Yokohama Chinatown, with its distinctly non-Japanese air, is one of the tourist destinations where more than 21 million people visit every year. Given both the spread of mobile devices including smartphones and the rapidly increasing trend for tourists visiting Japan, it was imperative to offer Wi-Fi within Chinatown. The decision was made to work with FON, which already has users in more than 200 countries and has built a network with more than 17 million hotspots, such that everyone coming to Yokohama Chinatown, both from Japan and abroad, will be able to use the Internet safely.

Free Wi-Fi service will be offered and easily available to all visitors of the principal areas of Yokohama Chinatown, including its main streets, at first, as well as within the shops of members of the Yokohama Chinatown Development Association. And because FON offers the option to log in using Facebook credentials, it will be simple and safe to get connected without all the hassle of a user registration process.

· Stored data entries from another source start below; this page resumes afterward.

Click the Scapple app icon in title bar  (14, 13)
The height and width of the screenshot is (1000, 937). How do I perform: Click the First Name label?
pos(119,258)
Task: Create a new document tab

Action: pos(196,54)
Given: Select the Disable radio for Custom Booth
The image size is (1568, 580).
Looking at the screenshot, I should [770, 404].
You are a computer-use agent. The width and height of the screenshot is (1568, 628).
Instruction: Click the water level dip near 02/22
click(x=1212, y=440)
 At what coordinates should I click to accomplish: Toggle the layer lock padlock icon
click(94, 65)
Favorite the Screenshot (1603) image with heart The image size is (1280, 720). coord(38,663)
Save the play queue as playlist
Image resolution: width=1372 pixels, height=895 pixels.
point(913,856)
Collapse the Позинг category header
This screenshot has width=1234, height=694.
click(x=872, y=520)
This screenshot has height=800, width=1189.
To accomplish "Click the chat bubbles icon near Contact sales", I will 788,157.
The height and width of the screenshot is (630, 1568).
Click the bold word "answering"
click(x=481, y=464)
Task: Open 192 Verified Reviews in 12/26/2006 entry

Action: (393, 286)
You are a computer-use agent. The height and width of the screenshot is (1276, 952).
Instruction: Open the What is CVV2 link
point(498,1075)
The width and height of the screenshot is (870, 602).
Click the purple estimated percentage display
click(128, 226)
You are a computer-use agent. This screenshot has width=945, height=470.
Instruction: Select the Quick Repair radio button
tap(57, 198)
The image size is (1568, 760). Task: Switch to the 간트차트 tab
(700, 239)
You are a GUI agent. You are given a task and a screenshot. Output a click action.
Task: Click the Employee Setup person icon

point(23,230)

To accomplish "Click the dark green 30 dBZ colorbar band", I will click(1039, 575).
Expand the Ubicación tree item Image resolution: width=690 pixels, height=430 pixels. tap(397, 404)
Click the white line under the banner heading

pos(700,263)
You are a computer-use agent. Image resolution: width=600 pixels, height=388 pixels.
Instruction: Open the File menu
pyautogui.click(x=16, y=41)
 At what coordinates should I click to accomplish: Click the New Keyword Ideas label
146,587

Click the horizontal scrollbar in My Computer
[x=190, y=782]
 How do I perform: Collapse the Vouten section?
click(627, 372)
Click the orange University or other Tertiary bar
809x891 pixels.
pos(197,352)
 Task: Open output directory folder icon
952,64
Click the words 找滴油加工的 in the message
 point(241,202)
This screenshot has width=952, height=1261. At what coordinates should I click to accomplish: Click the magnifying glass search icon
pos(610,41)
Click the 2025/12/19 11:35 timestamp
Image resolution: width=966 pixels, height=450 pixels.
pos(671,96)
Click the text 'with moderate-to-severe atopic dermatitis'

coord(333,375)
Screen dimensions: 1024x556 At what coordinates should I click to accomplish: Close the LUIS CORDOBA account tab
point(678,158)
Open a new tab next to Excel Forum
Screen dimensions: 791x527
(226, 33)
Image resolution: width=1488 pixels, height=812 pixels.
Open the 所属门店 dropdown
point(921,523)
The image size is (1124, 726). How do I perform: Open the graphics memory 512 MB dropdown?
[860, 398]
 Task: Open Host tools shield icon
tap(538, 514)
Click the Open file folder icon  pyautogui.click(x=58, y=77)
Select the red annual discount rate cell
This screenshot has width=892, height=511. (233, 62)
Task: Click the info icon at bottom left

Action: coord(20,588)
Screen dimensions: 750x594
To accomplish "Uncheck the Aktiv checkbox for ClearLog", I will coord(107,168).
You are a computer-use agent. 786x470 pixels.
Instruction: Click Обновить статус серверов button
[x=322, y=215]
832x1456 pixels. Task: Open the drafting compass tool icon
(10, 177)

Yoichiro Ishikawa, director of the Yokohama Chinatown Development Association’s Education & Public Outreach Division, had the following to say. “We’d like to create an environment within Yokohama Chinatown that is friendly to tourists. In recent years the increase in tourist numbers to Japan has been remarkable. We have come to believe that free Wi-Fi facilities that guests from overseas can comfortably use while in Chinatown are indispensible. We have therefore partnered with FON, who already has many users both in foreign countries and in Japan to help us create an environment in Yokohama Chinatown that is ‘Wi-Fi friendly.’”

Support for the use of Facebook login credentials eliminates the need for other more annoying login steps. There is no need to hand out cards with the Wi-Fi passcode on it. Users can also easily auto-connect to FON Wi-Fi spots using the FON connection app, available worldwide.

The Wi-Fi system will connect with the Social Guidebook, which allows you to search for any and all locations associated with the Yokohama Chinatown Development Association. This will allow tourists to create and share their original guidebooks comprised of their favorite Chinatown locations.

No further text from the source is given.